Brian Jungen is quite the craftsman. The Vancouver-based installation artist is known for using common objects as raw materials in the construction of playful, and often provocative, sculptures. For example, he's built whale skeletons from plastic patio chairs, totem poles from golf bags, an enormous turtle shell from trash bins and ceremonial masks from Nike Air Jordans.
Jungen—half Dunne-za (a Canadian Indian tribe), half Swiss— credits his Dunne-za relatives, who repurposed everything from boxes to car parts, for his resourcefulness. "It was a kind of salvaging born out of practical and economic necessity," he has said.
Critics say his use of consumer products in native art shows the commodification of Indian culture. And his interest in sports objects emphasizes how professional sports fill the need for ceremony and ritual within society. (I sense a bit of a love-hate relationship here: "...if it's okay for North American sporting teams to use imagery and language and even some crude ceremonial practices of Native Americans, then I feel I have every right to use sports equipment," says Jungen.)
And the overall effect is entertaining, intriguing, thought provoking—well, you be the judge. Tomorrow, " Brian Jungen: Strange Comfort" opens at the National Museum of the American Indian. The show is the first solo exhibition of a contemporary artist at the museum since it opened five years ago, and it features pieces in Jungen's body of work that have never been seen before in the United States.

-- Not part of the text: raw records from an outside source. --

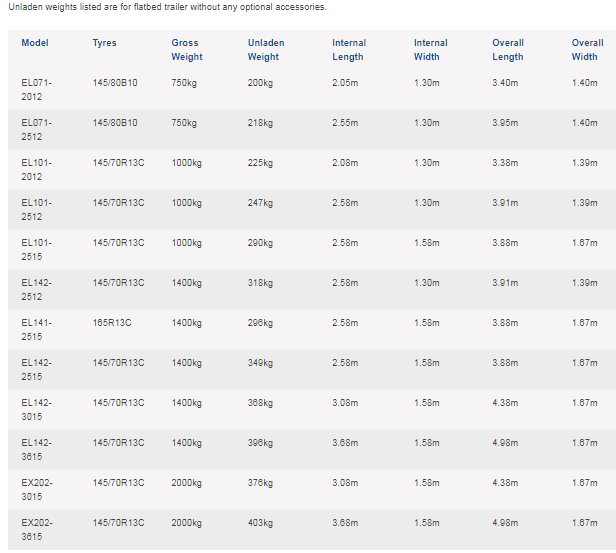Click the 3.95m overall length value
The height and width of the screenshot is (553, 616).
pyautogui.click(x=505, y=122)
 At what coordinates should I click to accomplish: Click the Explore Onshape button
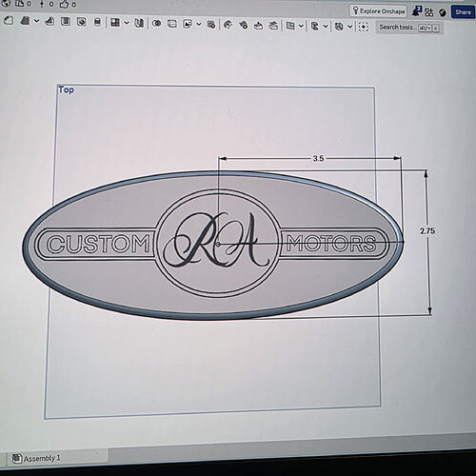[x=379, y=11]
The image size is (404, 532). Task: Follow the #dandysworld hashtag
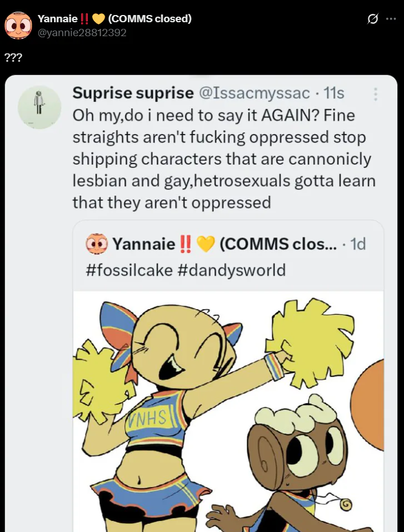232,270
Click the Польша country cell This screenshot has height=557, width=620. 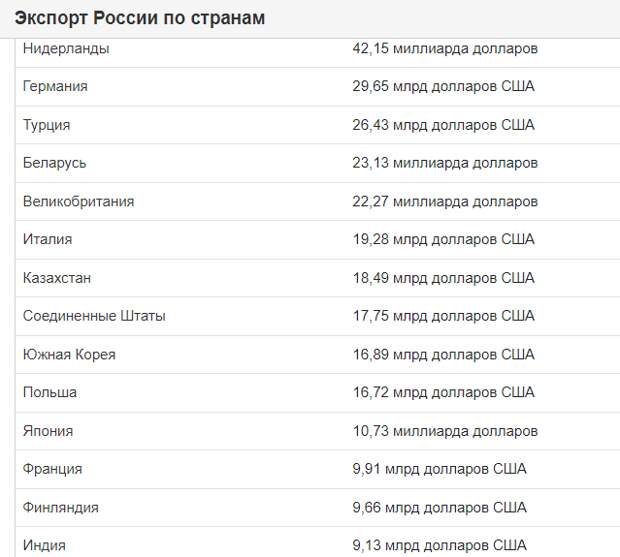click(50, 392)
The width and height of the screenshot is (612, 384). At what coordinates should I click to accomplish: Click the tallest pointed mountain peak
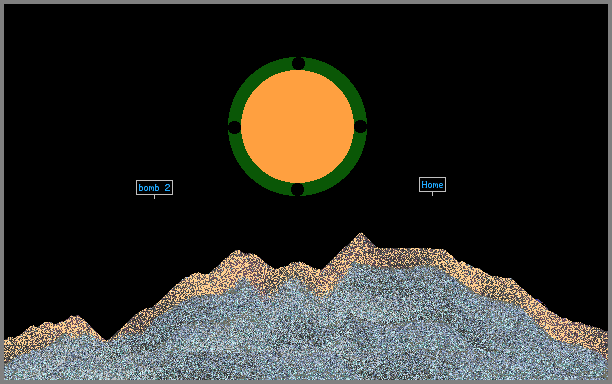361,235
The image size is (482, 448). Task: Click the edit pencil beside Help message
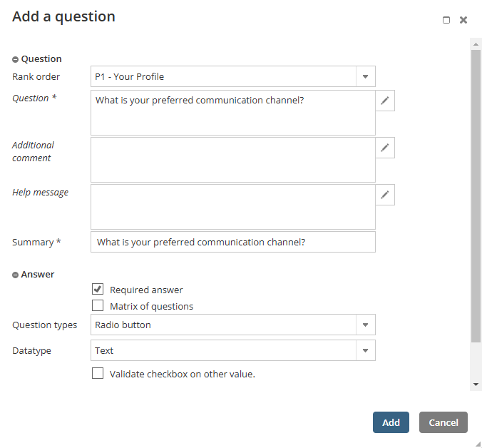[385, 195]
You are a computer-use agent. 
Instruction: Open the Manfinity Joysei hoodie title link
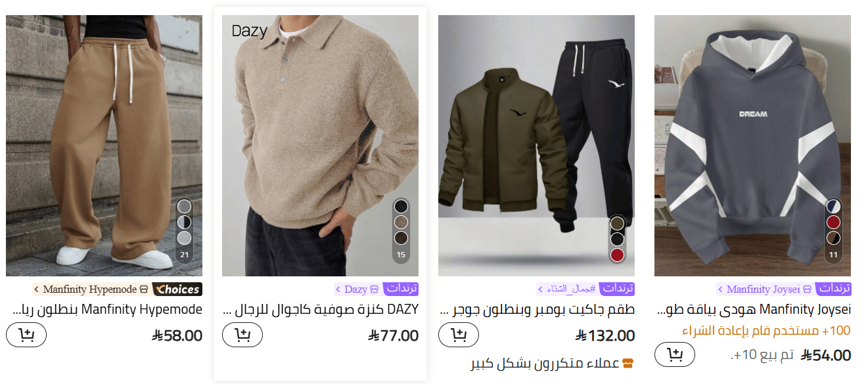click(x=754, y=309)
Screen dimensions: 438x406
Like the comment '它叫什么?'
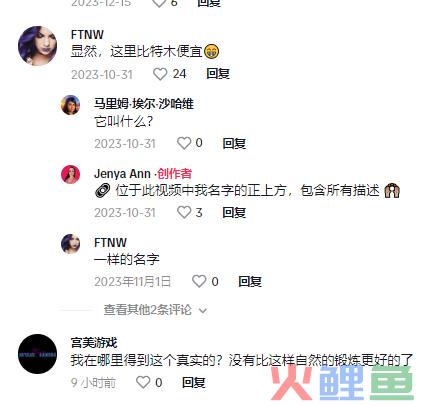point(183,143)

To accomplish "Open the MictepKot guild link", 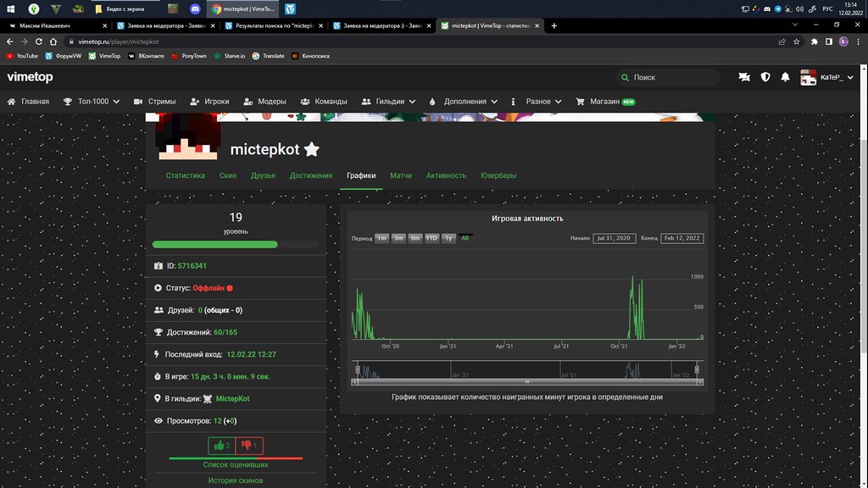I will click(x=232, y=398).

For a preview, see our photo gallery and Smithsonian's September-issue story on Jungen. Even better yet, attend the sneak peek of the exhibition tonight from 8:30-10:30 p.m. at the museum. Works like his People's Flag, a red banner made of clothing, thrift-store bags, hats and umbrellas, are large in scale and, at the same time, so intricately detailed that photos don't do them justice.
Jungen will be be in town for a "Meet the Artist" program this Friday, 7 p.m. at the Hirshhorn Museum. The artist will talk about his work and influences with curator, art historian and critic Carolyn Christov-Bakargiev.